Full-Text Search Guide

turbopuffer supports BM25 full-text search for string and []string types. This guide shows how to configure and use full-text search with different options.

turbopuffer's full-text search engine has been written from the ground up for the turbopuffer storage engine for low latency searches directly on object storage.

For hybrid search combining both vector and BM25 results, see Hybrid Search.

For all available full-text search options, see the Schema documentation.

Basic example

The simplest form of full-text search is on a single field of type string.

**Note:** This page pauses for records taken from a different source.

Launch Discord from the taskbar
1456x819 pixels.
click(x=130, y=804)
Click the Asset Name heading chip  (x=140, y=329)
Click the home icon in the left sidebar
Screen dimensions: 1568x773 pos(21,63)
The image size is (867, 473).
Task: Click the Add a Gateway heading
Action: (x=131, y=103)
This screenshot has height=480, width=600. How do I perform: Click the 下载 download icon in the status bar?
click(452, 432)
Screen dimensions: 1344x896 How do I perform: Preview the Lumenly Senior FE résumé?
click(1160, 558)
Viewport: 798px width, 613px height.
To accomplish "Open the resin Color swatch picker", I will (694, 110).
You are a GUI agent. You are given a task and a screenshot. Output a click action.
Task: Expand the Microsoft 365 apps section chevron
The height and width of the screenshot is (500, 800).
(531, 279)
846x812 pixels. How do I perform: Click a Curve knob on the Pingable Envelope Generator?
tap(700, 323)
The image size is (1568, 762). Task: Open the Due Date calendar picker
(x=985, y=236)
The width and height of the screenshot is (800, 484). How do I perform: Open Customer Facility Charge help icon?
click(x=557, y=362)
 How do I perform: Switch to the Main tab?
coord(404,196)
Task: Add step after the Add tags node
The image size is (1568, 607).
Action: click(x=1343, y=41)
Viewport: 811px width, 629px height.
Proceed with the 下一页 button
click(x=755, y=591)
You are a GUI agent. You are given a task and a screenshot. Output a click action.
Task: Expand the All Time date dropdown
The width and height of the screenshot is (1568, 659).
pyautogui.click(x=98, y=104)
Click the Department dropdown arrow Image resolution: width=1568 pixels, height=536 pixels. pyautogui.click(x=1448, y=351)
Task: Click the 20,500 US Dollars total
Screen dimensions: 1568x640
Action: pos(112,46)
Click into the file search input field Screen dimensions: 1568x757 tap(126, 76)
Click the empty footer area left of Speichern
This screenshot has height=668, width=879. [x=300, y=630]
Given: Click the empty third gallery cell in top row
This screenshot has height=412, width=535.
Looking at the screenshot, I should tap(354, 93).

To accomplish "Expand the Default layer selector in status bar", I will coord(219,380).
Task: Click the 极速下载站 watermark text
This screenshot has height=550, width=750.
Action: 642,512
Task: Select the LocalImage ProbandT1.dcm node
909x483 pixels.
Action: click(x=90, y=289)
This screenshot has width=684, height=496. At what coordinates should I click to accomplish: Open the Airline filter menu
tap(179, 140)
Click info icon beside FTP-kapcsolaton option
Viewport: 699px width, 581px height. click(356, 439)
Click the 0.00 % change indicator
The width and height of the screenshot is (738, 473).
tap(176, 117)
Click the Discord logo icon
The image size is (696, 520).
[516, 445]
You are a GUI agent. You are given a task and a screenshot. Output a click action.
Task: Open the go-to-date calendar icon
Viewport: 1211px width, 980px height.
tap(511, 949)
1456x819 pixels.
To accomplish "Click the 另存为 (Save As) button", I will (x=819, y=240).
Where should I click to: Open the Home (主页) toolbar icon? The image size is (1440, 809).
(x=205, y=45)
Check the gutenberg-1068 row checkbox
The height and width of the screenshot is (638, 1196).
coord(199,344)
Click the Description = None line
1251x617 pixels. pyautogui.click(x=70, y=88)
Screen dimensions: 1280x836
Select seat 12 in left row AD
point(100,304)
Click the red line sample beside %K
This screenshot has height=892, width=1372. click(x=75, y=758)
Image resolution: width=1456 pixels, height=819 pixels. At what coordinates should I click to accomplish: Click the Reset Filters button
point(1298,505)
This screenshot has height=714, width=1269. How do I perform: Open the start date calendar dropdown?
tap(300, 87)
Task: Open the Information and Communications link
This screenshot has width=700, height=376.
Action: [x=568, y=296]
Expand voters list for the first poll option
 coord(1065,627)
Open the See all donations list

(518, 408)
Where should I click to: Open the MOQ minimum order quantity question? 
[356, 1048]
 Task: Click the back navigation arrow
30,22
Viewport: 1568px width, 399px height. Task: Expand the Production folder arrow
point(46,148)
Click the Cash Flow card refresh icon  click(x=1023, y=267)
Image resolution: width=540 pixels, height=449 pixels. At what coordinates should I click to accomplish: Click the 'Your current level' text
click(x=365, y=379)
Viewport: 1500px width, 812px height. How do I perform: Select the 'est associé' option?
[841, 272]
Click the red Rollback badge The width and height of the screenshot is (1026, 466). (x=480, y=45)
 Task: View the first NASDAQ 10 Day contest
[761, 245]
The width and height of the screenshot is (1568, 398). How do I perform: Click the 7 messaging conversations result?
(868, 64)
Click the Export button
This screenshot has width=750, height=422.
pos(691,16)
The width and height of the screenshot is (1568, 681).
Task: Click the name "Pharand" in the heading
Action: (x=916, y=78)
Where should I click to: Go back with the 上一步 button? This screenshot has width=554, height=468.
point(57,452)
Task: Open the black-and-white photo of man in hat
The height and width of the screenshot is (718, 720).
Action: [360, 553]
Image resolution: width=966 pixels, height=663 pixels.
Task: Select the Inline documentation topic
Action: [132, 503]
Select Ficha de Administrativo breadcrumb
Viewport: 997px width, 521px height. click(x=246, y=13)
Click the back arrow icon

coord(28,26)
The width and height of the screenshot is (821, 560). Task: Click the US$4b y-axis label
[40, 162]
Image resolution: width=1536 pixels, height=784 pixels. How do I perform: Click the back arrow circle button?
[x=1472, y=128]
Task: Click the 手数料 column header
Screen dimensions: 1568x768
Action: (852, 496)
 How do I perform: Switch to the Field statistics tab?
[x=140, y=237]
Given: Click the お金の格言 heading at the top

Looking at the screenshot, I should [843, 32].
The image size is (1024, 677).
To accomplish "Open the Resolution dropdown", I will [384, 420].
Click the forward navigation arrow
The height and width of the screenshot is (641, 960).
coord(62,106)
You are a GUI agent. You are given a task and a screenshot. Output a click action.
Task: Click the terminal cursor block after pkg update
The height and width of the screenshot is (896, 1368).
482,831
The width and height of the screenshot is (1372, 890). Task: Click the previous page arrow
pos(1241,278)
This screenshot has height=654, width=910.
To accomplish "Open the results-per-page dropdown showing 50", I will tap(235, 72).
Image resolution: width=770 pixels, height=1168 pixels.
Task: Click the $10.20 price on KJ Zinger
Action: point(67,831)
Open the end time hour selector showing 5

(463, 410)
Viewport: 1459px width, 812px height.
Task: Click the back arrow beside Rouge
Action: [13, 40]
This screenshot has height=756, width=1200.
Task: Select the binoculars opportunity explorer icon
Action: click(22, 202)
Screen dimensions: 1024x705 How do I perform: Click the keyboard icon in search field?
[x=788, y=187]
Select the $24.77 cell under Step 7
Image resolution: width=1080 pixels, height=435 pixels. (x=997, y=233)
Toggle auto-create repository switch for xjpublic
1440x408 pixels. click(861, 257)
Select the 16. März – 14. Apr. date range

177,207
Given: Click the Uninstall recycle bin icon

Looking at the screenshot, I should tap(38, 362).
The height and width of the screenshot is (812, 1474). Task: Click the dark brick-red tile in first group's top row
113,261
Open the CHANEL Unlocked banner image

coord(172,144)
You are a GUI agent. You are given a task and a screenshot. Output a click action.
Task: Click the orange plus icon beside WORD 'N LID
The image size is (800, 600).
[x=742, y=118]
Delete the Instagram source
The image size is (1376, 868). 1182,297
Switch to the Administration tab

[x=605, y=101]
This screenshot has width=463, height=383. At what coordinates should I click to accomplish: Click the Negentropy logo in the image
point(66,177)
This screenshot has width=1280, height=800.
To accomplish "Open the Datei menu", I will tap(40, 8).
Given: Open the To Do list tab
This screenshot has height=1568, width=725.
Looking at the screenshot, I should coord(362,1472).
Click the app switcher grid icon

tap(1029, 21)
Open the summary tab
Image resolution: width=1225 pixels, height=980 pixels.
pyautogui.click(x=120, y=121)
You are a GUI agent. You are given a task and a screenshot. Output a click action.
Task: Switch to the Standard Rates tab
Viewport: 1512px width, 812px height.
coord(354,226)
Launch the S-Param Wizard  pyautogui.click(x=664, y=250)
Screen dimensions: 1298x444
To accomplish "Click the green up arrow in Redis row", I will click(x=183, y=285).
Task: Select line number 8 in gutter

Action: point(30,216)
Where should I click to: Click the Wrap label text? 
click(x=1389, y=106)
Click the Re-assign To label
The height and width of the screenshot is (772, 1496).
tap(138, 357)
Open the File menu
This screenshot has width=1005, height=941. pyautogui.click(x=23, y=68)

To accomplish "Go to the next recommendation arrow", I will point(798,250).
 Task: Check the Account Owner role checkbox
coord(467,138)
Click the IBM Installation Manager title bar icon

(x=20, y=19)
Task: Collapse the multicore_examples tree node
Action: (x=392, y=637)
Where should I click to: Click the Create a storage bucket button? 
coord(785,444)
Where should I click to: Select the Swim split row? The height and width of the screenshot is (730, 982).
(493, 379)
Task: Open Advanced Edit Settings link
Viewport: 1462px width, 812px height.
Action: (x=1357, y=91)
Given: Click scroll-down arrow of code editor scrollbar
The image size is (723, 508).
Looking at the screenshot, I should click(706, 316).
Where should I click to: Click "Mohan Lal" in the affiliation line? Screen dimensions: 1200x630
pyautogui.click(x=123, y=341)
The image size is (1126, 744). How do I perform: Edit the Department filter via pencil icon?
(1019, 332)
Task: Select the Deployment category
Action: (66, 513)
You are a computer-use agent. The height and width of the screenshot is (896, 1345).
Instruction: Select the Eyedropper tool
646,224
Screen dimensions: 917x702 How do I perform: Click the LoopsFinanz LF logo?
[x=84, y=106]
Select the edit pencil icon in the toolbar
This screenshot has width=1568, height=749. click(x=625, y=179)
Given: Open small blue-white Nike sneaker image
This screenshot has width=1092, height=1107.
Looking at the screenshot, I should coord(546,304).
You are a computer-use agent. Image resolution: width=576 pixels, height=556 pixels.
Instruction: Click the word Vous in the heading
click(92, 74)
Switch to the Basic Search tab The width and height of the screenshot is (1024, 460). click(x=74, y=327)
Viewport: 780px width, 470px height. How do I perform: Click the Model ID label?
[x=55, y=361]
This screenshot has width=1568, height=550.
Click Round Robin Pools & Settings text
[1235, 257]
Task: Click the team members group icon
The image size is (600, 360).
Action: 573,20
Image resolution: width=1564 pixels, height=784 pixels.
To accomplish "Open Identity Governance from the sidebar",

# $ pip install turbopuffer
import turbopuffer
import os

tpuf = turbopuffer.Turbopuffer(
    # API tokens are created in the dashboard: https://turbopuffer.com/dashboard
    api_key=os.getenv("TURBOPUFFER_API_KEY"),
    region="gcp-us-central1", # choose best region: https://turbopuffer.com/docs/regions
)

ns = tpuf.namespace(f'fts-basic-example-py')
ns.write(
    upsert_rows=[
        {
            'id': 1,
            'content': 'turbopuffer is a fast search engine with FTS, filtering, and vector search support'
        },
        {
            'id': 2,
            'content': 'turbopuffer can store billions and billions of documents cheaper than any other search engine'
        },
        {
            'id': 3,
            'content': 'turbopuffer will support many more types of queries as it evolves. turbopuffer will only get faster.'
        }
    ],
    schema={
        'content': {
            'type': 'string',
            # Enable BM25 with default settings
            # For all config options, see https://turbopuffer.com/docs/write#schema
            'full_text_search': True
        }
    }
)

# Basic FTS search.
results = ns.query(
    rank_by=('content', 'BM25', 'turbopuffer'),
    limit=10,
    include_attributes=['content']
)
# [3, 1, 2] is the default BM25 ranking based on document length and
# term frequency
print(results)

# Simple phrase matching filter, to limit results to documents that contain the
# terms "search" and "engine"
results = ns.query(
    rank_by=('content', 'BM25', 'turbopuffer'),
    filters=('content', 'ContainsAllTokens', 'search engine'),
    limit=10,
    include_attributes=['content']
)
# [1, 2] (same as above, but without document 3)
print(results)

# To combine with vector search, see:
# https://turbopuffer.com/docs/hybrid-search

Advanced example

You can use full-text search operators like Sum and Product to perform a full-text search across multiple attributes simultaneously.

import turbopuffer

tpuf = turbopuffer.Turbopuffer(
    region='gcp-us-central1', # choose best region: https://turbopuffer.com/docs/regions
)

ns = tpuf.namespace(f'fts-advanced-example-py')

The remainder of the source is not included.